WHAT TO PRODUCE: Go to the line that contains "番組表 (97, 52)" and extract it along with every line after it, exactly, through the end of the data below.

DATA SUPPLIED:
####################

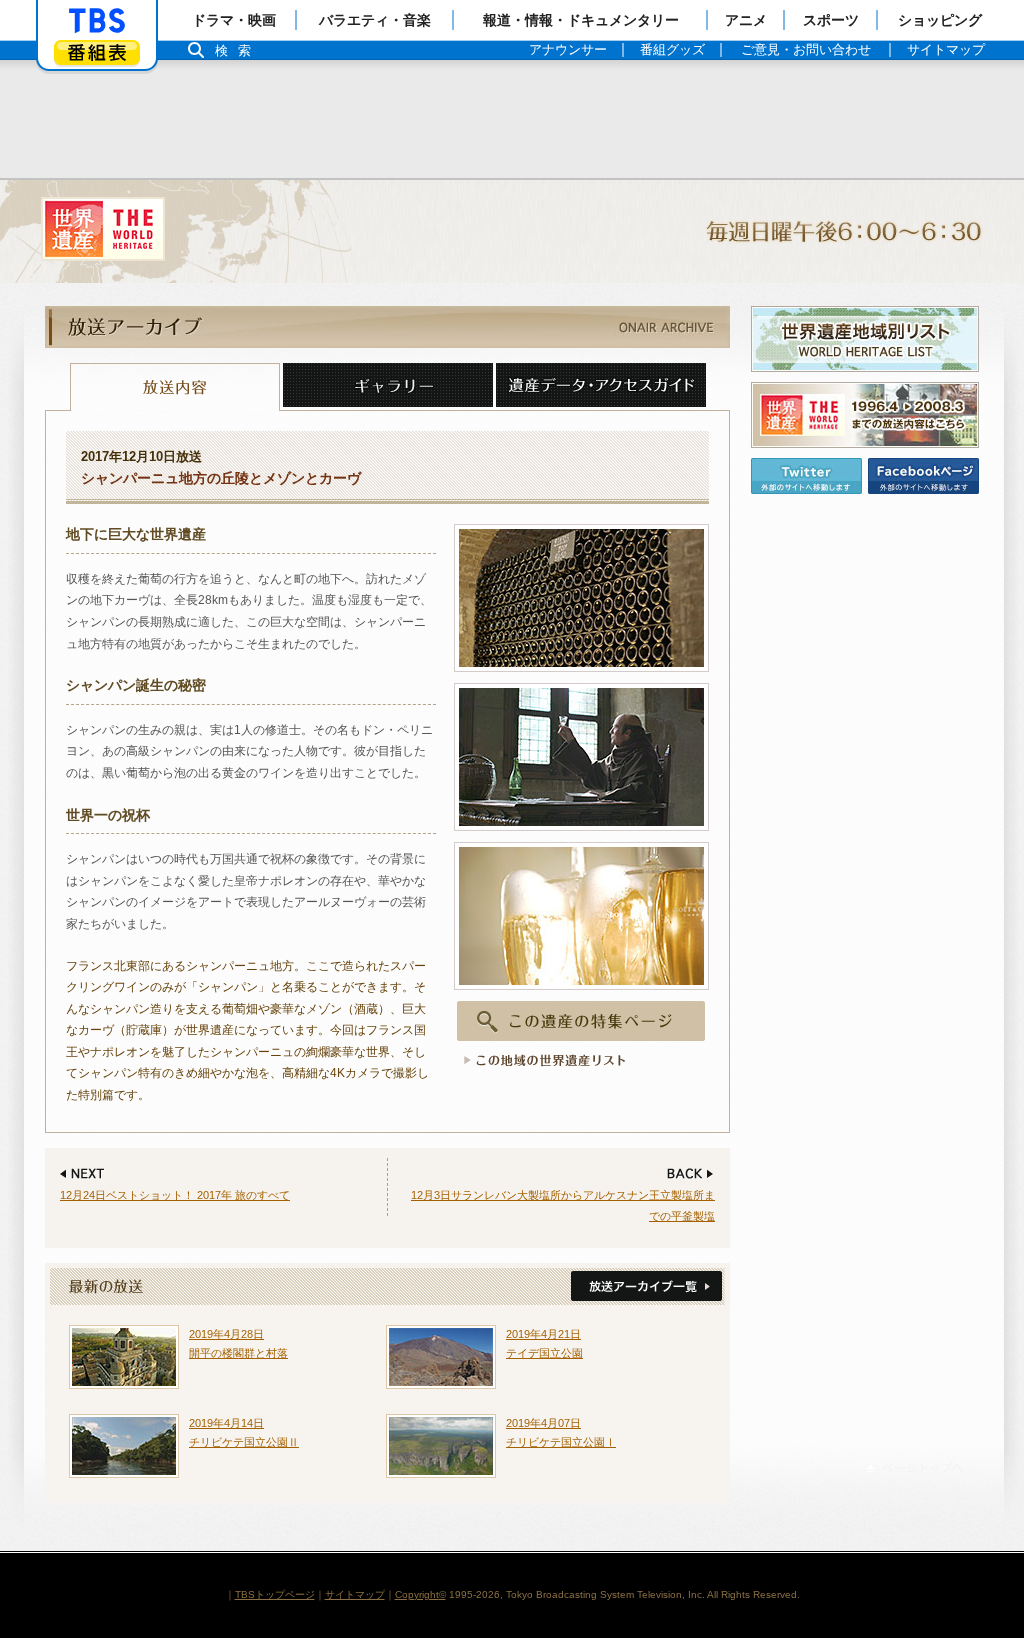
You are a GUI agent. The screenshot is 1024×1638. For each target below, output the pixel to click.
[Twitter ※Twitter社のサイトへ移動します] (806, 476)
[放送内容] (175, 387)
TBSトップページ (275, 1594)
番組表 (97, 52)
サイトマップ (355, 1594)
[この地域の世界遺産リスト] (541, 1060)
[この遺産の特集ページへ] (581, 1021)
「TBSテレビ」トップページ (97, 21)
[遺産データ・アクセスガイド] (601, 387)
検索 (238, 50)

####################

TASK RESPONSE:
番組表 (97, 52)
サイトマップ (355, 1594)
[この地域の世界遺産リスト] (541, 1060)
[この遺産の特集ページへ] (581, 1021)
「TBSテレビ」トップページ (97, 21)
[遺産データ・アクセスガイド] (601, 387)
検索 (238, 50)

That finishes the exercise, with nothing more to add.